The result is both predictable and ridiculous. Money Heist even finds ways to drag in some of our favorite villains like Arturo Román (Enrique Arce) for no other reason than he is fun to hate.
Give us a new villain!
Hostage negotiator Alicia Sierra (Najwa Nimri) was the one breath of fresh air to come out of the third season. She was also a fun twist on the relationship between Raquel Murillo (Itziar Ituño) and El Profesor (Álvaro Morte) from the earlier seasons.
However, with her discovery of El Profesor’s hiding spot by the end of the fourth season, we’re worried she’s going to join the team and lose all of her villain energy.
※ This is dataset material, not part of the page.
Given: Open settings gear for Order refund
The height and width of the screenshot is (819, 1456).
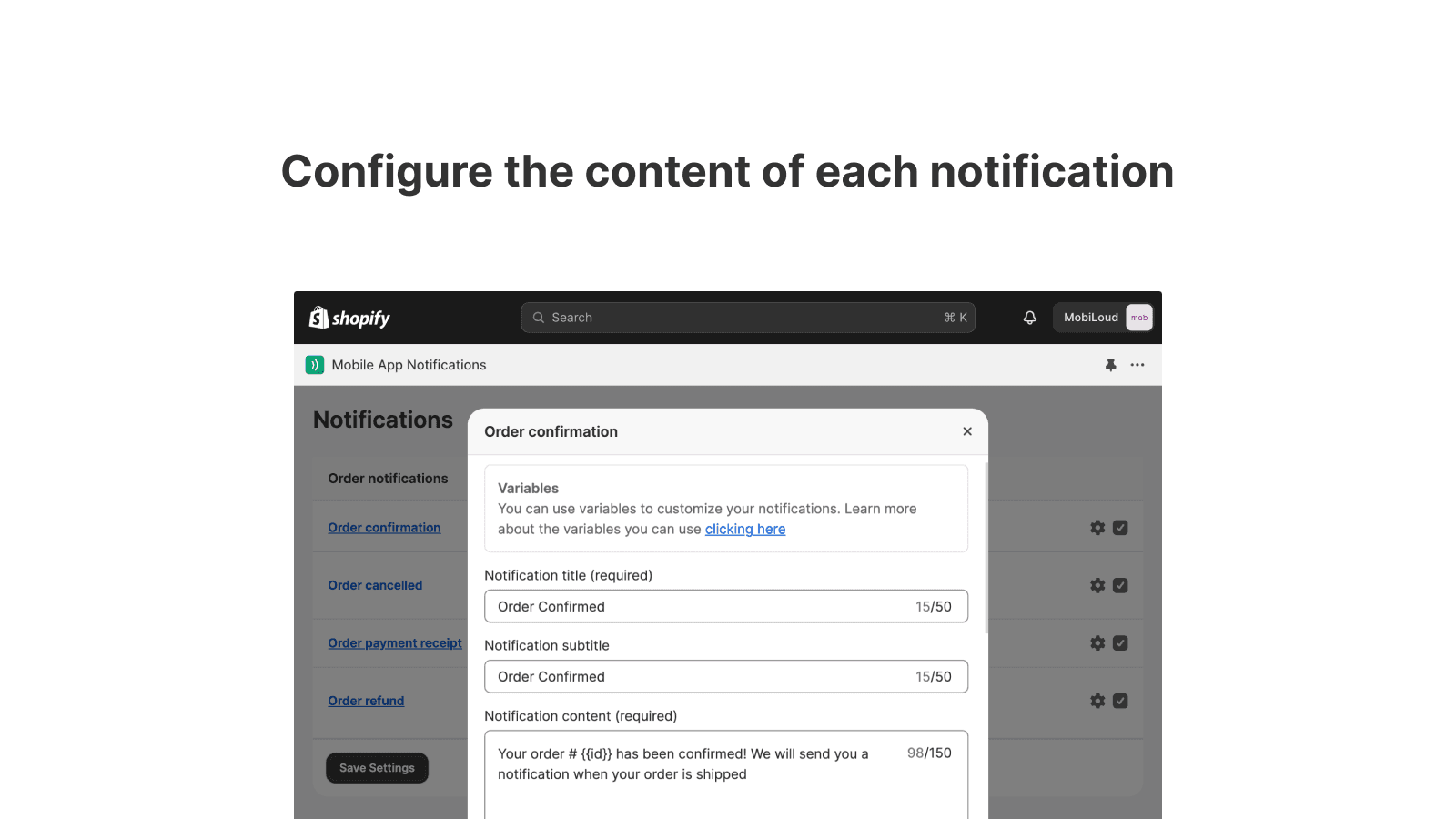Looking at the screenshot, I should (1097, 701).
Nobody wants to spend this much time in a monastery, not even monks
The time jumps are just a tool for more flashbacks featuring Berlin (Pedro Alonso). He is dead! Move on to the living characters!
Speaking of which . . .
Stop killing our beautiful, talented, amazing, fantastic, incredible, dynamic, favorite characters
Nairobi (Alba Flores) deserved better. And the audience deserved better than having to sit through an entire season focused on saving her only for her to die in the final episode.
Maybe logic could be applied to the heist, for once
Not to judge, but El Profesor’s plan might have gone a little more smoothly if he hadn’t hired a bunch of beautiful, temperamental criminals with automatics to carry out the bank heist.
Like, maybe hire an accountant with critical thinking skills and an aversion to violence? It might have resulted in fewer fights.
While we were willing to suspend disbelief that all of these criminals that look like models would be able to successfully get along for more than two days at a time to perform the biggest bank heist in history, it is getting a little ridiculous. The show would benefit from more talking rationally and less screaming, both for the characters and the volume setting on our TVs.